🚀 GPU Performance Benchmark with CUDA-Q: Comparing 5090 / 4090 / 3090
In the world of quantum algorithm acceleration, GPU performance plays a critical role.
In this article, we benchmark three generations of GPUs—RTX 5090, 4090, and 3090—using NVIDIA’s quantum development platform, CUDA-Q, and compare execution time across different quantum bit (qubit) sizes.
⚙️ Experiment Overview
- Library: CUDA-Q (GHZ state simulation using
cudaq.sample()
) - Comparison targets:
- GPUs: RTX 5090 / 4090 / 3090
- CPUs: Corresponding CPUs for each GPU (3090: unspecified, 4090: EPYC 7B12, 5090: Ryzen 9 9900X)
- Qubit ranges:
- 5–25 qubits: CPU and GPU performance comparison
- 26–31 qubits: GPU-only evaluation (CPU execution becomes impractical)

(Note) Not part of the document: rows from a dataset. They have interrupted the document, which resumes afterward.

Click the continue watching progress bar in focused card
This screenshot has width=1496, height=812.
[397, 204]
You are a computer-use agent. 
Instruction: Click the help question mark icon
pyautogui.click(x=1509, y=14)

- Measurement: Execution time (in seconds) for a single call to
cudaq.sample()
📈 Execution Time Graph
The left graph shows CPU vs GPU performance for 5–25 qubits, while the right shows GPU-only execution for 26–31 qubits.
🔍 Key Observations
✅ Generational Differences in GPUs Are Clear
- RTX 5090 delivered consistently outstanding performance.
- Achieved sub-millisecond execution (0.0006s) for circuits under 10 qubits.
- Even at 25 qubits, execution took only about 0.004 seconds—over 10x faster than previous generations.
- RTX 3090 was stable but slower overall, with performance differences becoming significant after 20 qubits.
✅ GPUs Remain Effective Beyond 25 Qubits
- CPU execution times increase dramatically (up to 77 seconds),
- While GPUs completed even 30-qubit circuits in under a second.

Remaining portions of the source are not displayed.